Landamman of the League of the Ten Jurisdictions
- In office 1723

Personal details
- Born: 14 March 1672 Tirano
- Died: 24 July 1728 (aged 56) Davos
- Spouses: Verena von Janett; Ursula Prudentia Buol von Strassberg;
- Parent: Paul Jenatsch

= Johann Anton Jenatsch =

Swiss politician (1672–1728)

Johann Anton Jenatsch (14 March 1672 – 24 July 1728) was a Swiss politician, military officer, and landowner from Davos. The son of Paul Jenatsch and grandson of Jörg Jenatsch, he served as landamman of the League of the Ten Jurisdictions in 1723.

== Life ==

Jenatsch married first Verena von Janett of Fideris, daughter of Peter, landamman of the League of the Ten Jurisdictions, and then Ursula Prudentia Buol von Strassberg, daughter of Johann Anton Buol von Strassberg. He was a major landowner in Davos and served as captain in the Spanish service.

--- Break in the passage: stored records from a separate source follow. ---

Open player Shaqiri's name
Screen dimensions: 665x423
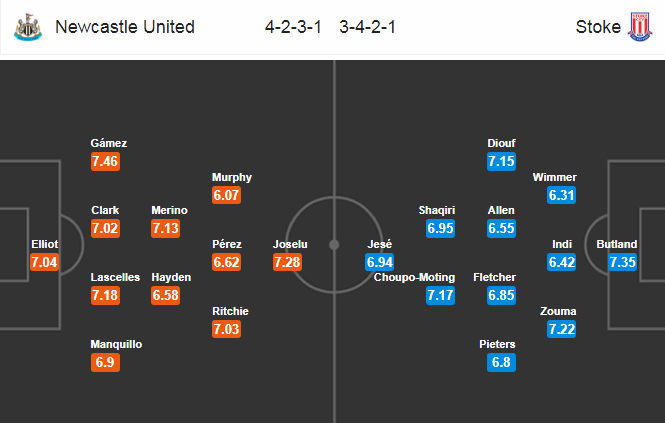437,210
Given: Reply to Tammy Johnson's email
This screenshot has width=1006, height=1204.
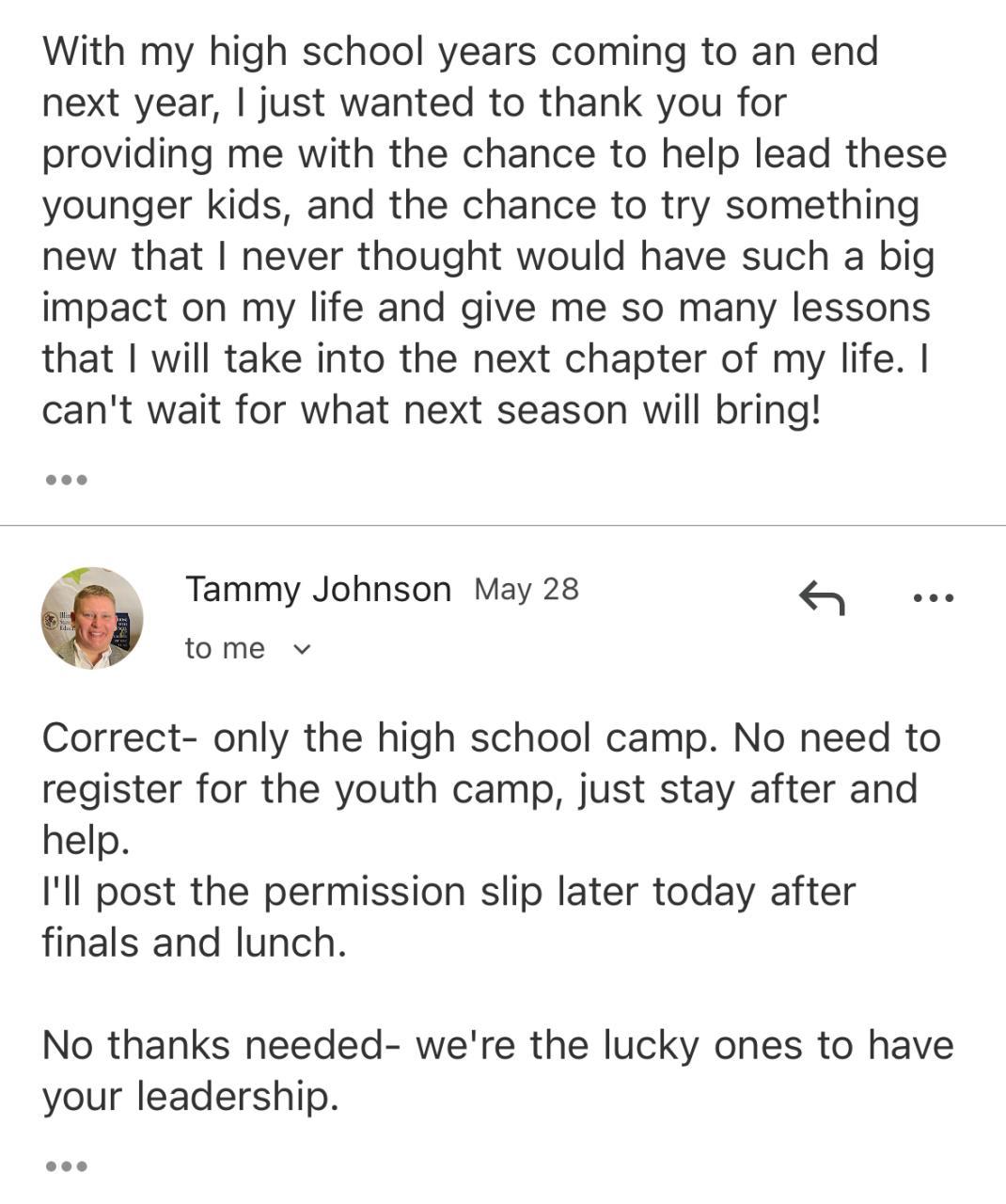Looking at the screenshot, I should [x=821, y=597].
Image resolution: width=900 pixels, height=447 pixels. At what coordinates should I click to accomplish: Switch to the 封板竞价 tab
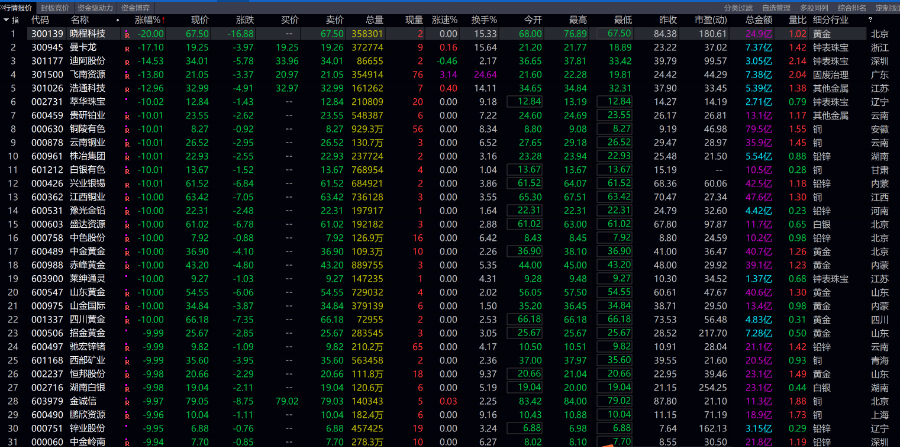[55, 6]
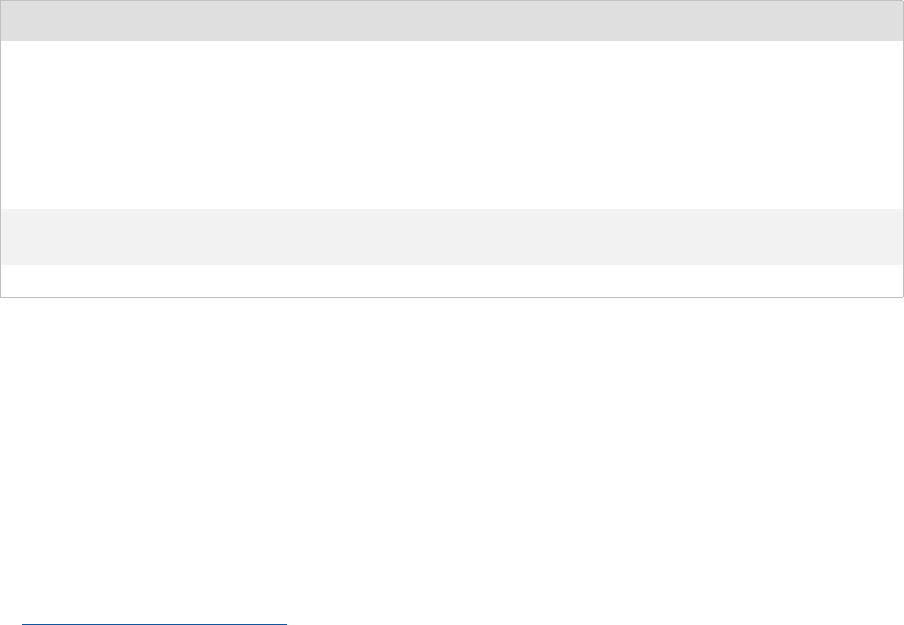This screenshot has width=904, height=625.
Task: Click the middle of the panel header bar
Action: [x=452, y=20]
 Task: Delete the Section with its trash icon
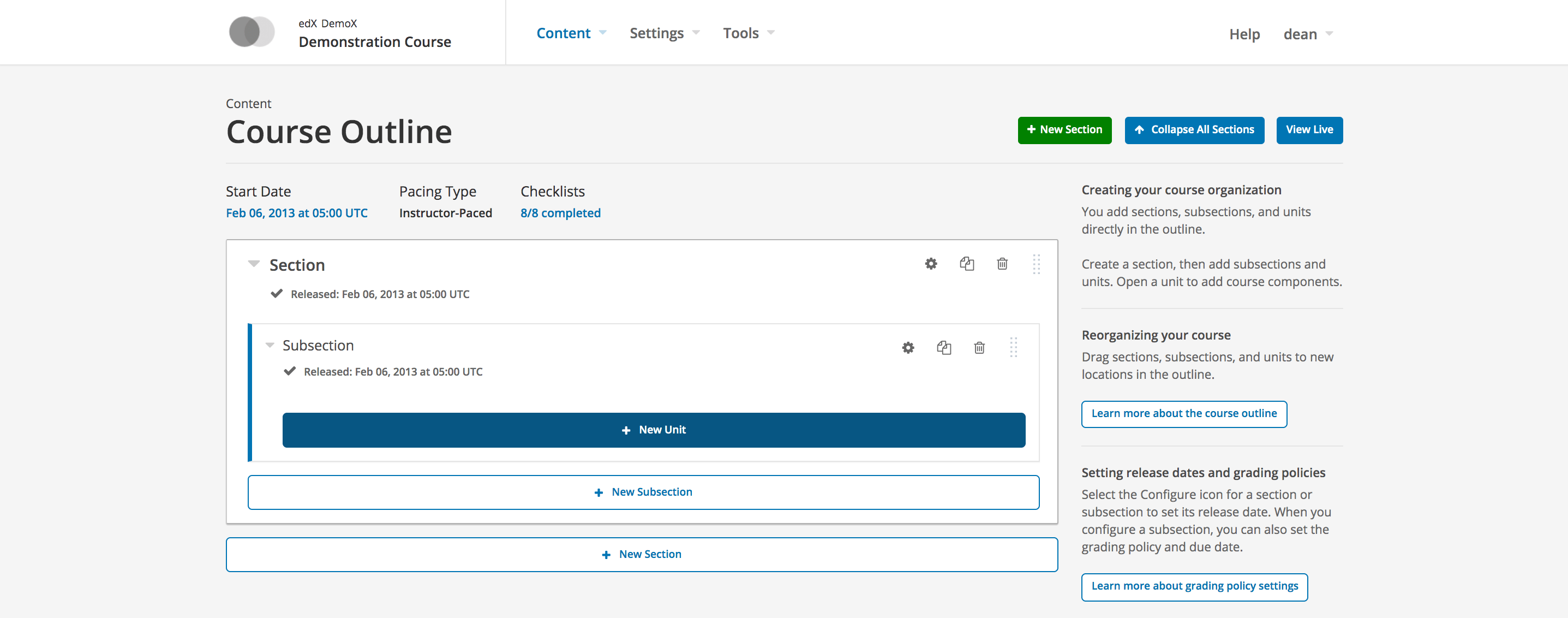tap(1002, 264)
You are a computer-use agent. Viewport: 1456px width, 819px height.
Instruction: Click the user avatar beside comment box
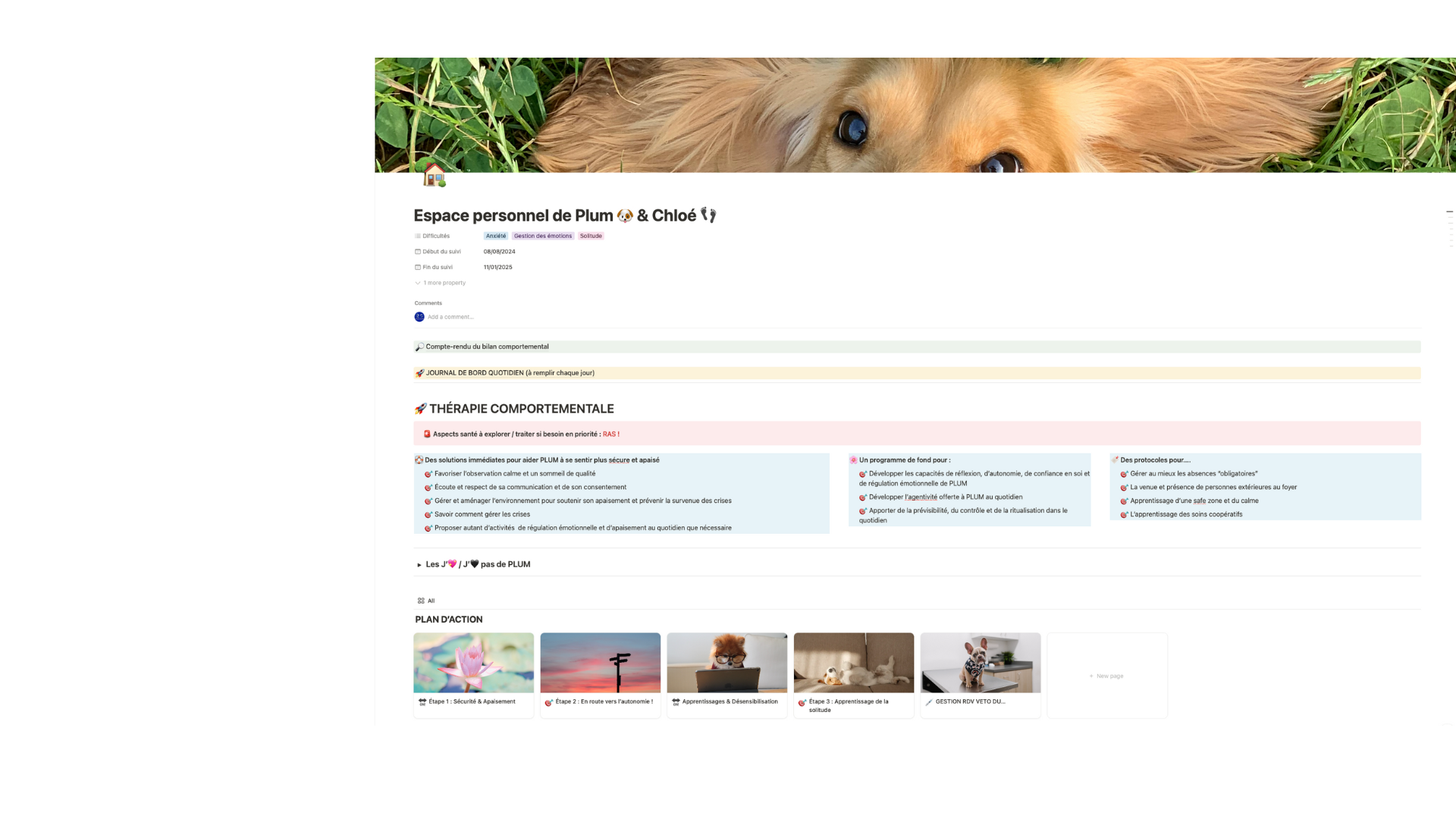pos(419,317)
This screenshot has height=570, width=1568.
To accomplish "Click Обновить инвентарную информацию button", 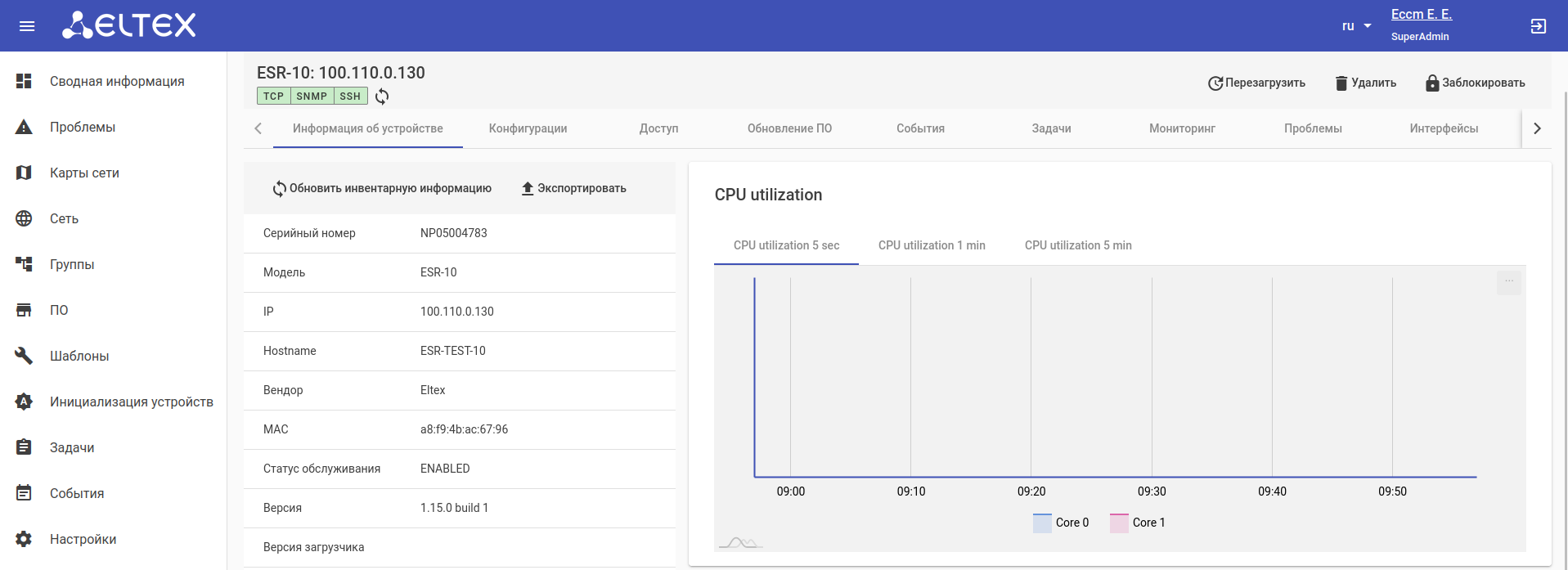I will [382, 188].
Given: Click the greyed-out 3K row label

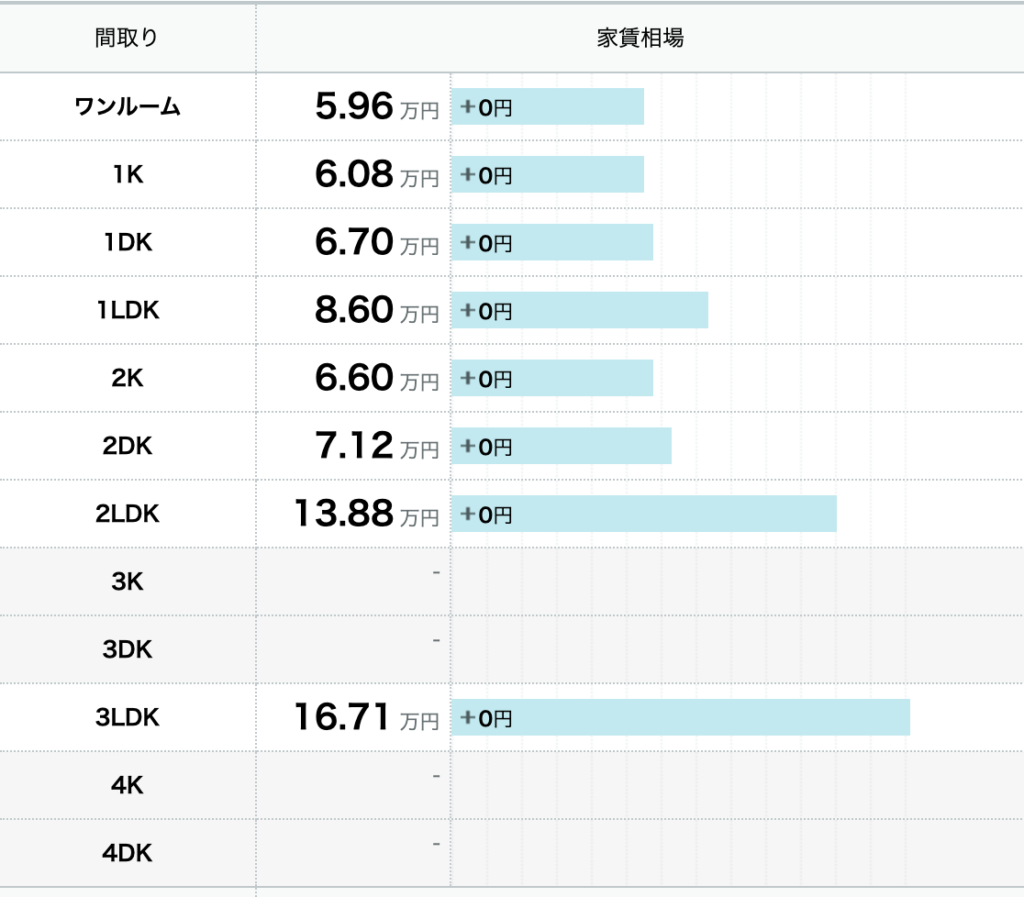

He held the offices of landamman of Davos, bailiff of Maienfeld (1701–1703), commissioner of Chiavenna (1719–1721), and landamman of the League of the Ten Jurisdictions (1723).

== Bibliography ==
- P. Walser, "Inschriften und Stiftungen der Familie Jenatsch auf Davos", in Bündner Jahrbuch, 18, 1976, pp. 87–88.